On the surface, this appears to be a simple question. The more one examines it, however, the harder it becomes to answer. This may not be a problem most people lose sleep over. But if the shift toward a multipolar world requires a stronger and more coherent Europe, then soft power can no longer remain confined to the nation state or even the regional level.
Beneath the familiar narrative of fragmentation, Europe is more cohesive than it appears. Trust in the EU is now at its highest level in almost twenty years. Yet from a branding perspective, cohesion without direction is insufficient. Europe cannot be defined merely by trust, by contrast to competing powers, or by an assemblage of national clichés. If the strongest brands today function as open-ended projects - inviting people, capital, and commitment - then Europe, too, must be understood as a lived, shared project. The harder question is what kind of project it fundamentally is.
It is perhaps no coincidence that Europe’s luxury houses are the envy of the world. Europe’s core competence today is maintenance. It excels at protecting, preserving, regulating, and stabilizing. What it struggles to generate is a sense of forward momentum that can be felt in everyday life. Where America historically framed itself as a project oriented toward the next frontier, Europe has increasingly defined itself through its past - through restraint, precaution, and prevention.
This produces a distinctive cultural atmosphere.
The old continent feels procedural rather than aspirational. Administered rather than lived. Yet Europe’s most successful integrative project - the Erasmus programme - is built on the opposite logic. It has been widely successful precisely because it operates at the level of lived experience and personal aspiration: friendships, love, shared youth, and formative mobility. Unfortunately, Erasmus remains an exception rather than a governing principle.
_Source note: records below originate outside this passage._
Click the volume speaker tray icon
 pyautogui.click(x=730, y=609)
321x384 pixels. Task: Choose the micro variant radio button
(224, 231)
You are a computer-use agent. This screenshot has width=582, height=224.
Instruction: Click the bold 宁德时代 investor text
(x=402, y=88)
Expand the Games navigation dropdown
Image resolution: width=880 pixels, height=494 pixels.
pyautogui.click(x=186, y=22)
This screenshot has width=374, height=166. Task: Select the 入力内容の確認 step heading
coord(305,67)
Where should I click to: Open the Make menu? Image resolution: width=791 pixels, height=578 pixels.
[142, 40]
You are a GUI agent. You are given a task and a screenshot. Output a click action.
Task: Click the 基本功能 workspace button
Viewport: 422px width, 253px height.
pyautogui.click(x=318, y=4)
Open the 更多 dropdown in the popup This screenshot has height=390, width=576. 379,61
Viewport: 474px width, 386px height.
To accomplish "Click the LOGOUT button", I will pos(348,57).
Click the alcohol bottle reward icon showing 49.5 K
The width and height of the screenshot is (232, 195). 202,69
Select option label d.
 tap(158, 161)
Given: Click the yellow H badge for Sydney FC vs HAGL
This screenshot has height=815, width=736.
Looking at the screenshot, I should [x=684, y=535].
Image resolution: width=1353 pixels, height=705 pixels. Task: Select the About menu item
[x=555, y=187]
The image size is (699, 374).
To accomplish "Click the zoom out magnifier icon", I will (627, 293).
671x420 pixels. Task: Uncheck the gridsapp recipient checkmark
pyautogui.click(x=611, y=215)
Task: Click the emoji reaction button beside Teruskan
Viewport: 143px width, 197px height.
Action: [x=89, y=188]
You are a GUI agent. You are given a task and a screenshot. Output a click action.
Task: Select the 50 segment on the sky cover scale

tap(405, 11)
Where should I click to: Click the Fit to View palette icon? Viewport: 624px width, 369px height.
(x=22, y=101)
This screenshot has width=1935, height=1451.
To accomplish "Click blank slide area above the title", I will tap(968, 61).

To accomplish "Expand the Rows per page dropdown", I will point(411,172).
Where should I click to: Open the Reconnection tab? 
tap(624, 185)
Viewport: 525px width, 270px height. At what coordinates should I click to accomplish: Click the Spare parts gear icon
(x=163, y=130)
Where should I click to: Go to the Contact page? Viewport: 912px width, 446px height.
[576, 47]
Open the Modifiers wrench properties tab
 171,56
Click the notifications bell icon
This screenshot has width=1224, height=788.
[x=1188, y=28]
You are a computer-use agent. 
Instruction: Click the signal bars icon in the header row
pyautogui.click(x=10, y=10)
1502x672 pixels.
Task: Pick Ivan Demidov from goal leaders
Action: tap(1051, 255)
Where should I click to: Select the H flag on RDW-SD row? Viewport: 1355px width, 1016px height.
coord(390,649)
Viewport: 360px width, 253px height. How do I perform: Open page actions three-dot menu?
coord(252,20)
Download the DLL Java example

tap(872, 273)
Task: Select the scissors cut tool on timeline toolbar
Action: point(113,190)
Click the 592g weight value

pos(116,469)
Europe possesses exceptional cultural, regional, and civilizational depth, but it has been unable to translate this abundance into a shared, future-facing imaginary or everyday symbolic life. In its place, bureaucratic rationality has become the continent’s primary language of meaning, leaving the European flag to signify safeguards rather than aspiration. From a socio-cultural perspective, this matters. Brands do not grow by offering stability alone in a world that increasingly demands orientation. Bureaucracies, by design, do not dream. Their mandate is to minimize error, not to generate desire. When Europe becomes too closely associated with technocratic rationality, it risks forfeiting its ability to articulate an animating idea capable of mobilizing people, capital, and ambition.
What is missing is not a single European identity, but a European dream - one that accommodates plurality, regional specificity, and national difference while still generating a sense of shared direction. Europe must function as a lived project, not an institutional abstraction: a collective endeavor that works not only in Brussels meeting rooms or elite policy circles, but in border regions, peripheral towns, and everyday lives.
The symbolic centre of Europe cannot remain the EU summit. It must shift toward experiences people can inhabit. Erasmus offers a glimpse of what this could look like: not identity by declaration, but belonging through shared life - friendship, work, and ambition across borders. That logic should not be confined to students. It should animate the continent itself: from Greek border guards revitalizing villages in Eastern Finland, to Baltic engineers building futures in Portugal, to artists, founders, and families relocating to unique regional hubs where the creation of a better future feels not merely possible, but plausible.
No other continent combines cultural depth, social infrastructure, natural beauty, and historical density in quite the same way. The European dream does not need to be a utopian break from the past - it should offer continuity with possibility: technologically enabled societies that make it viable to work in the world’s most beautiful landscapes without severing access to capital, networks, ambition, or cultural life. European politicians and corporations should take the lead in articulating and exporting this proposition - the promise of a good life that is broadly accessible rather than narrowly elite. A credible next chapter, without sacrificing Europe’s deep commitment to safety, dignity, and belonging.
Absent this, European companies risk defaulting to heritage without trajectory, sustainability without aspiration, and ethics without emotional pull. Europe cannot compete, let alone lead, without a shared horizon.